Kessler was particularly critical of FelCor’s recent purchase of New York properties, citing The Knickerbocker by name and saying the transactions were ill-advised and an example of the company trying to “buy” higher revenue per available room instead of focusing on profitability. Kessler said should the acquisition go through, Ashford would try to sell those New York properties.

The primary benefits of the transaction would be “size, scale and focus,” Kessler said.

Based on the data provided in the call and an accompanying presentation, a combined Ashford Trust/FelCor would be among the largest hotel real estate investment trusts in the country. It would be the largest in terms of properties, with 158, and the second largest in room count, with more than 36,000 keys, falling only behind Host Hotels and Resorts.

Kessler said this would give the company greater negotiating power and would also give it the opportunity to realize significant synergies.

Kessler promised between $18 million and $30 million in “near-term G&A and operational synergies” and that would be backed up with an $18 million guarantee from Ashford Inc.

Ashford officials also promised a greater level of corporate governance as part of the deal, and Kessler said his appointment as CEO, which went into effect Tuesday, is a sign of that. He said investors were looking for Ashford Trust to separate the CEO and chairman roles, both previously held by Monty Bennett. Bennett will stay on as the chairman of the board.

Ashford officials criticized the FelCor board’s decision to appoint Steven Goldman as CEO while the two companies were in negotiations.
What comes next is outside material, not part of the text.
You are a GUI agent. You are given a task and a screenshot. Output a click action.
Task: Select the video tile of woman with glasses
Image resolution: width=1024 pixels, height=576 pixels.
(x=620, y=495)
Bennett said the source of the criticism is not Goldman’s qualifications for the job but the fact that his contract includes a clause for a payout in the event of a transaction. Kessler said that clause drove Ashford officials to reduce the amount of their proposal.

What analysts think
In comments provided to investors, analysts were quick to praise the possibilities of a hostile takeover of Felcor by Ashford.
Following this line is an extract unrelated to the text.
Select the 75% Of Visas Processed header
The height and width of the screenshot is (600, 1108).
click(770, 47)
Canaccord Genuity Group said the company thinks it’s a “good deal” in part because “management has a strong track record of making portfolio transactions accretive.”

Baird Equity Research analysts were positive but not enough to move their price target.

“Overall, while we believe a merger, if consummated, could be a meaningful value creation event for Ashford Trust, we ascribe a low probability to a merger being complete given that (1) Trust’s discussions with FelCor appear to have stalled since they were first initiated in October and (2) FelCor’s recent appointment of Steve Goldman as CEO complicates the matter,” they wrote.

Analysts with SunTrust warned the process likely won’t be easy, and that could mean the ultimate price tag could increase if the deal is consummated.

“AHT could be in for a fight and we would not be surprised to see the offer go up if AHT is serious about this acquisition. We suspect activist investors will also push for a FCH sale,” the analysts wrote.

3 Comments

  • William February 21, 2017 3:04 PM Reply

    The offer is this: stockholders in FCH can swap their stock at $9.27 a share (which is below the DCF value of their FCH's portfolio) for stock in another company with a track record of poor corporate governance (AHT versus Sessa Capital). Why would any stockholder do this?

    If AHT is serious then an offer with at least some cash around $10/share may start to make sense.

  • Eastman February 22, 2017 6:26 AM Reply

    Does anyone really imagine that this Transaction will create any positive value whatsoever - besides for the top Management?

  • Bill February 27, 2017 7:50 PM Reply

    With changes that are underway at FelCor, it would seem that FCH stockholders would be better off rejecting the AHT offer.